Si vous deviez transmettre un seul message à vos anciens élèves (ou à la jeunesse actuelle) sur le pouvoir des mots, quel serait-il ?
Un conseil à mes élèves voire à la jeunesse sur le pouvoir des mots ? Déjà, il faut lire et relire car lire engendre l’écriture et la richesse du verbe. Il faut aimer le livre et un auteur pour s’en imprégner.
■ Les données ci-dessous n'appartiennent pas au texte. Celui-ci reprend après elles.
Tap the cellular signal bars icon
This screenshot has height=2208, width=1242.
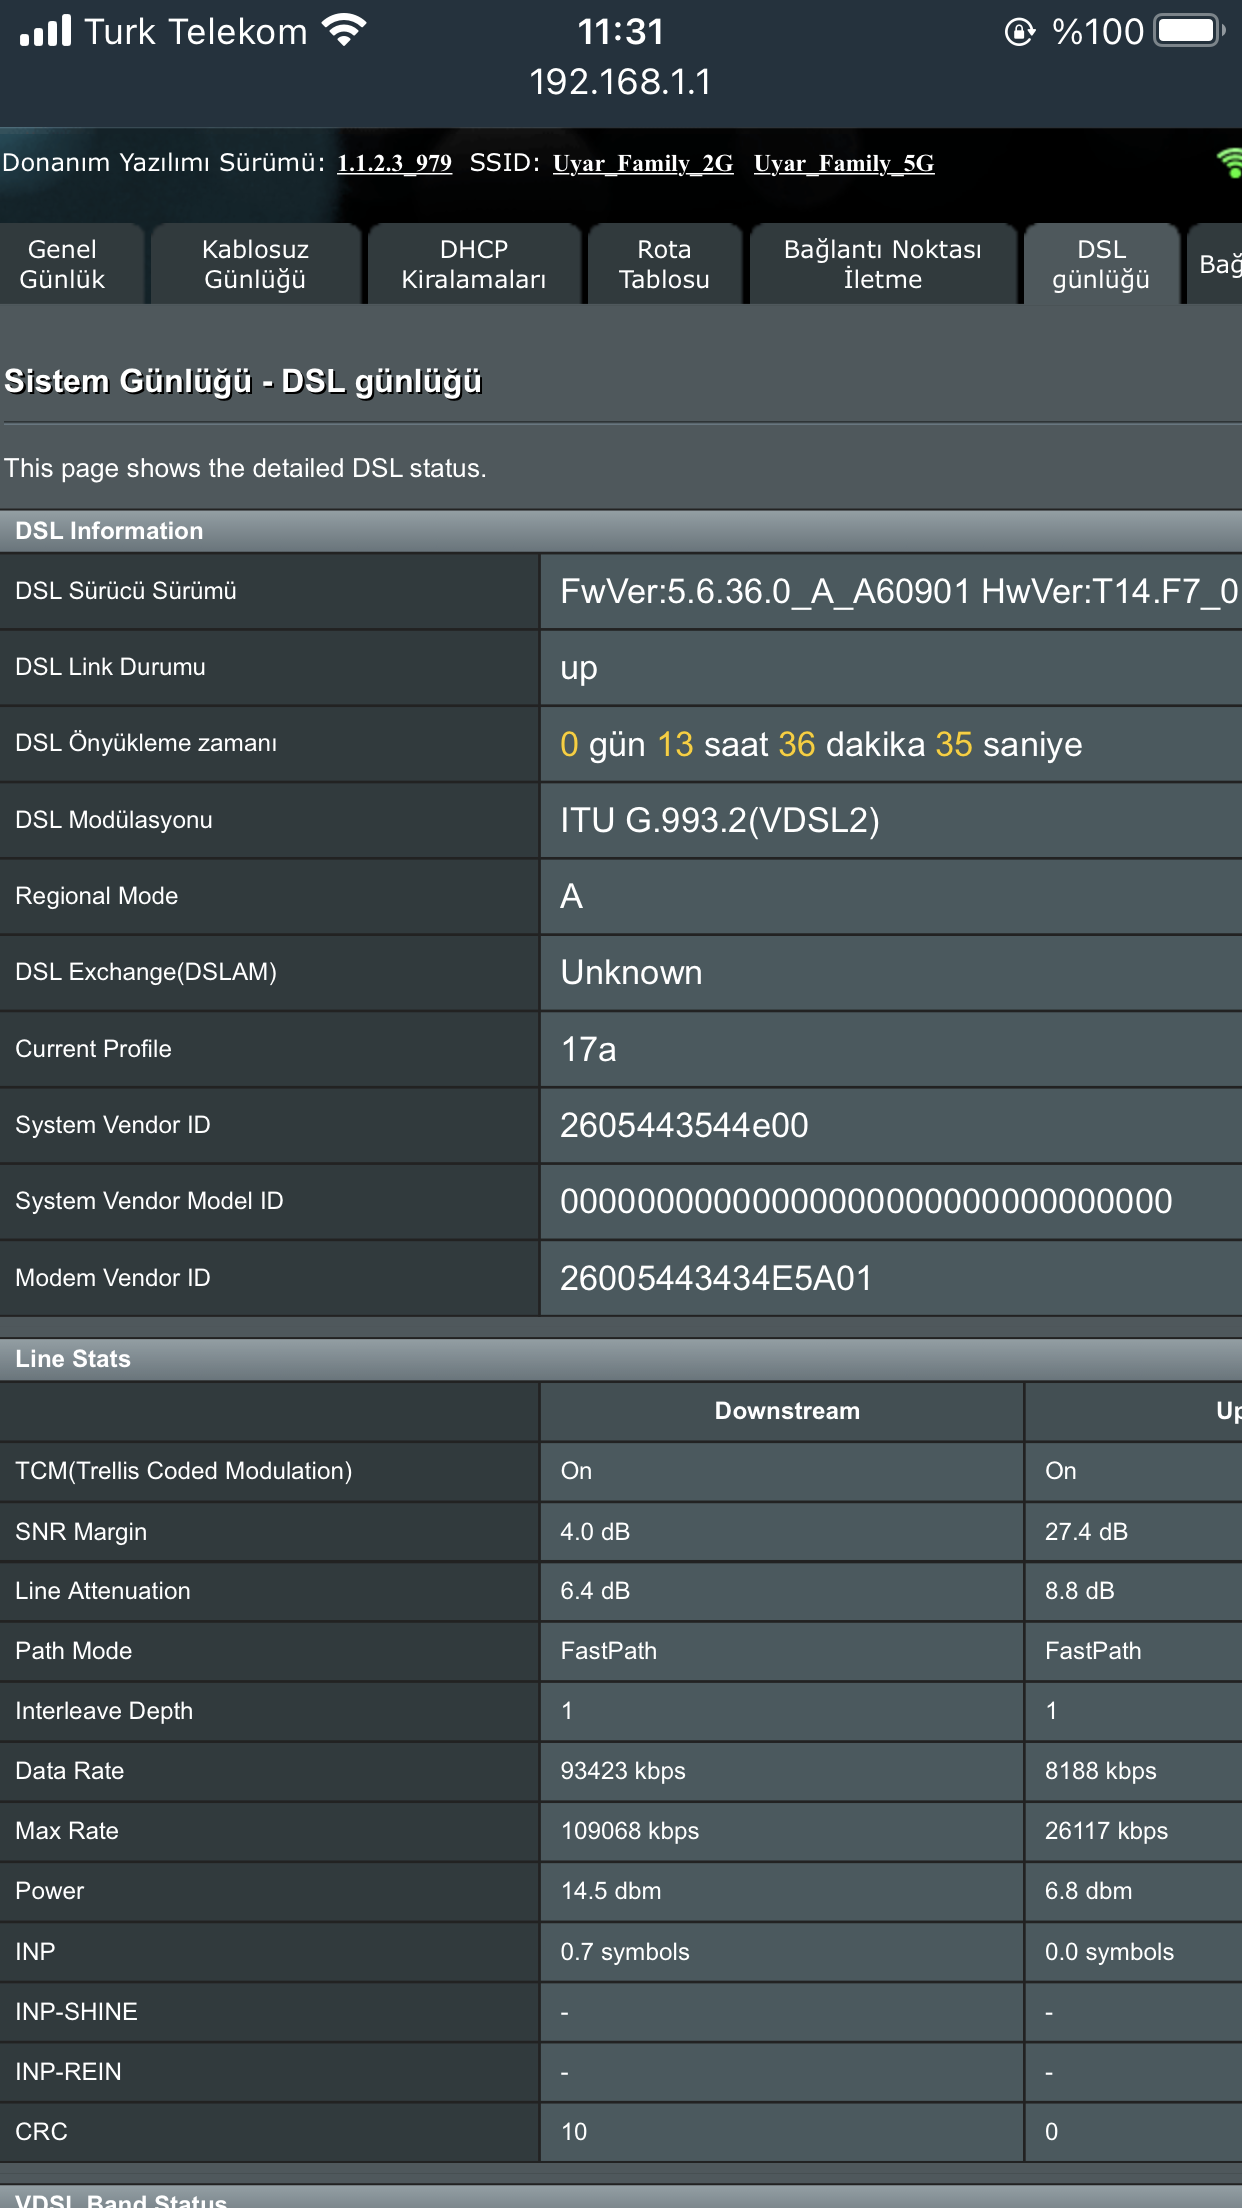45,31
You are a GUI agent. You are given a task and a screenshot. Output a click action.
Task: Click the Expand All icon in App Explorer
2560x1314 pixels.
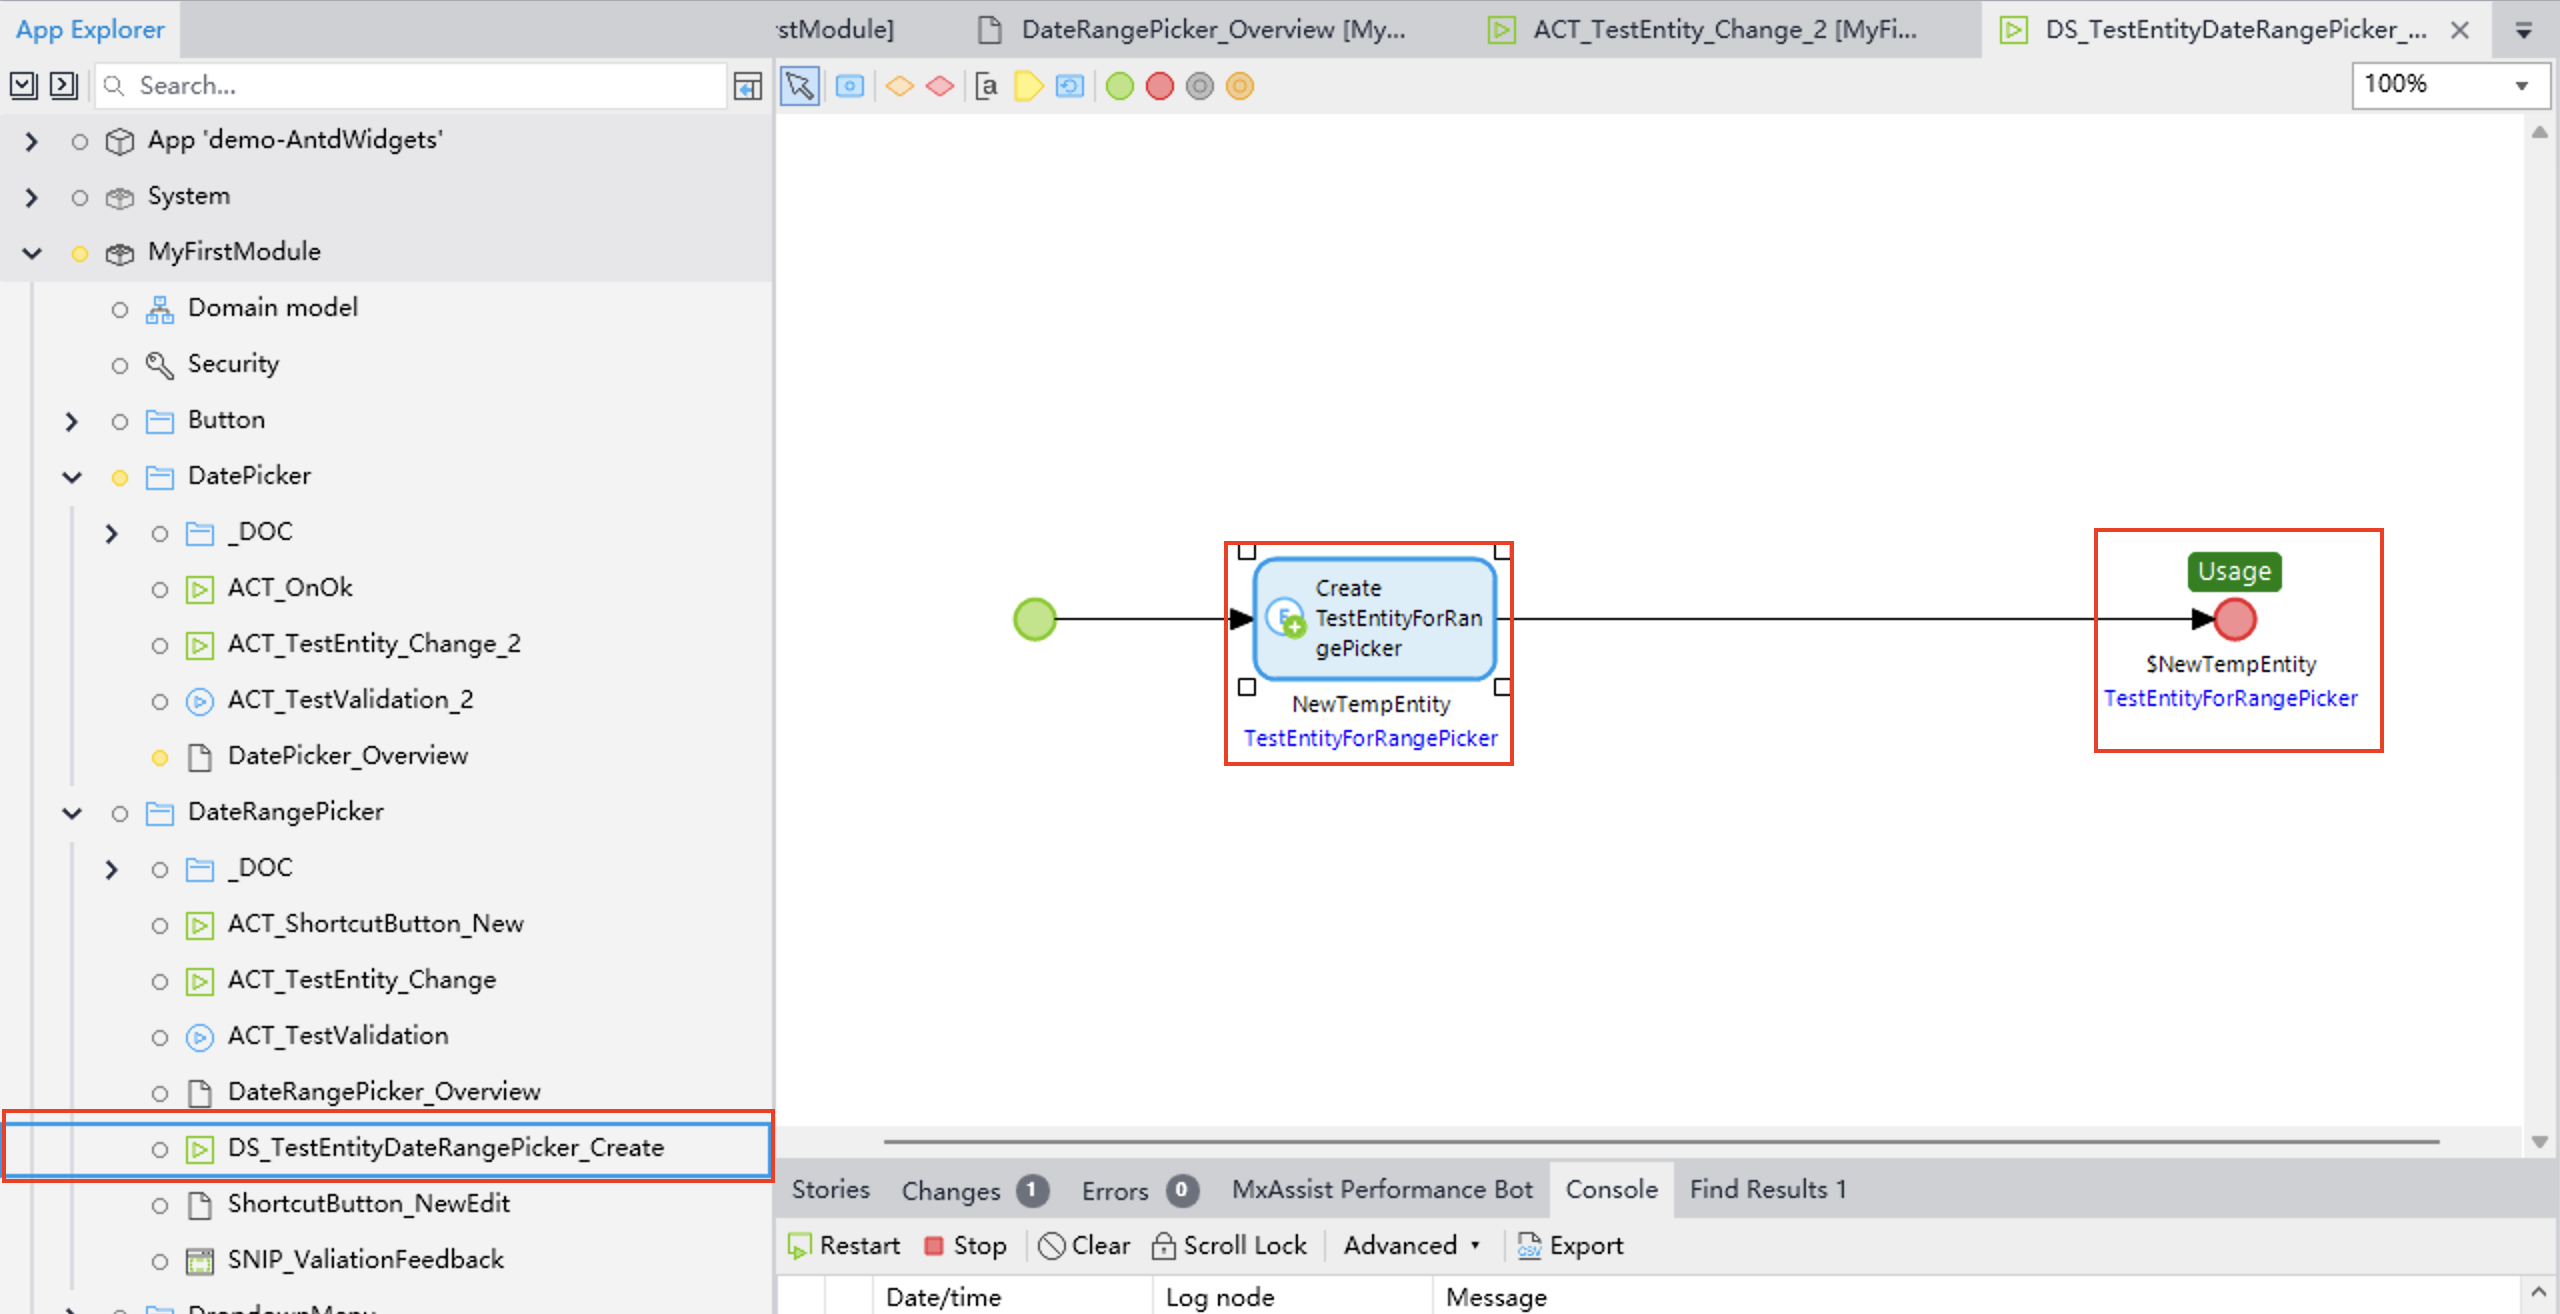(x=23, y=86)
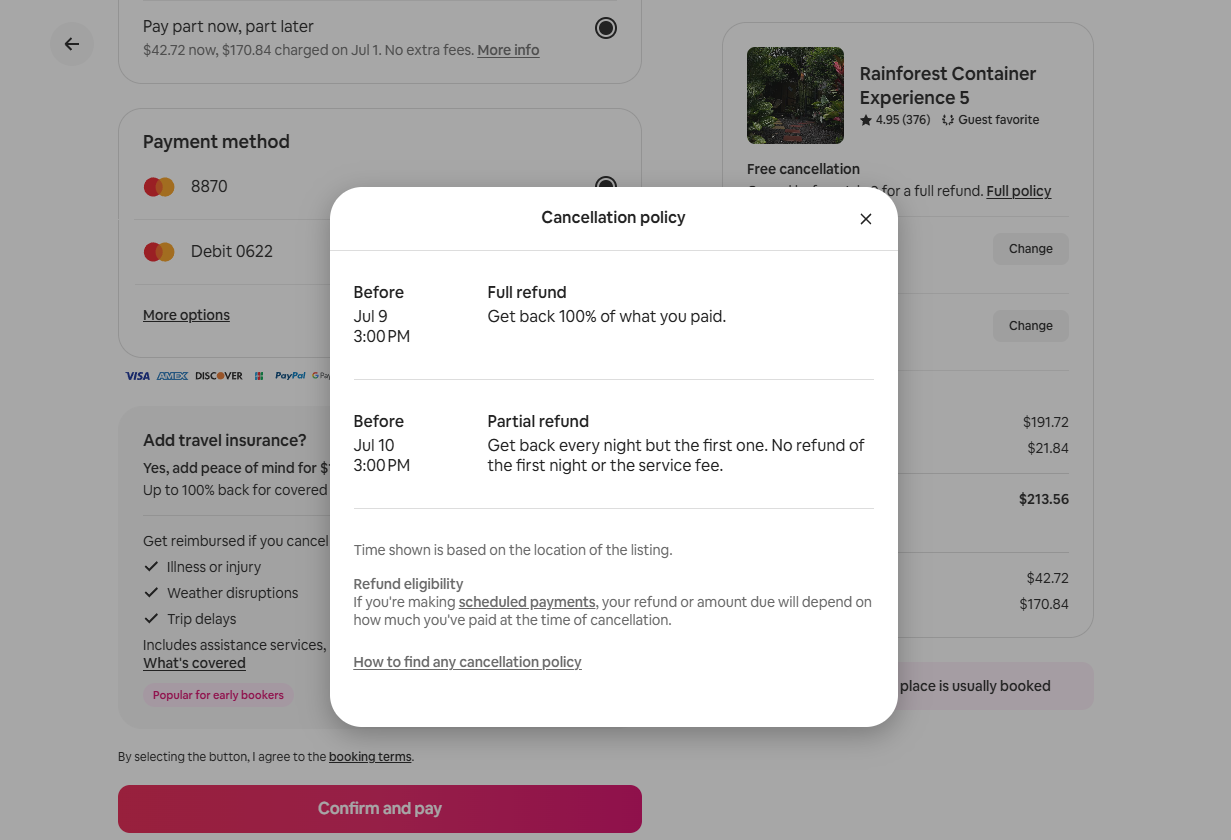Choose the Debit 0622 payment method
Viewport: 1231px width, 840px height.
[x=234, y=252]

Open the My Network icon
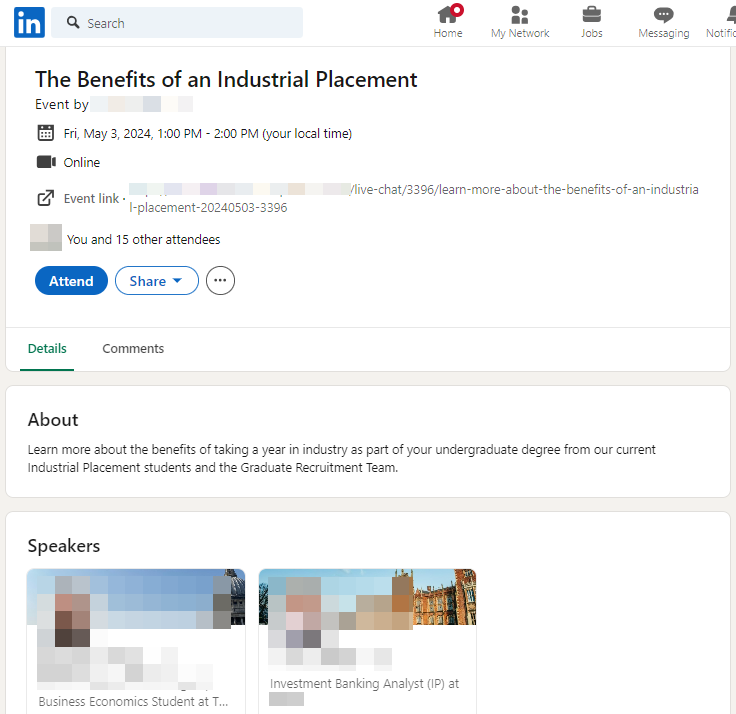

Et il faut écrire quand on a envie d’écrire, sans tabou, sans appréhension, sans plagiat. Aujourd’hui, on voit de brillantes plumes de jeunes écrivains. Quelle aubaine d’écrire jeune ! Il y a tous les moyens maintenant et surtout une liberté morale pour s’adonner à l’art des mots. Lisez, apprenez, écrivez, osez, fouinez et prouvez ! Prouvez que nous écrivez et que vous croyez au pouvoir des mots. Soyez ambitieux mais pas envieux. Soyez convaincus et écrivez pour vous et pour les autres. Les meilleurs écrivains sont ceux qui touchent leur lectorat. Comment ? En transmettant de l’émotion. L’écrivain, le lecteur et la fusion. C’est ça le pouvoir des mots !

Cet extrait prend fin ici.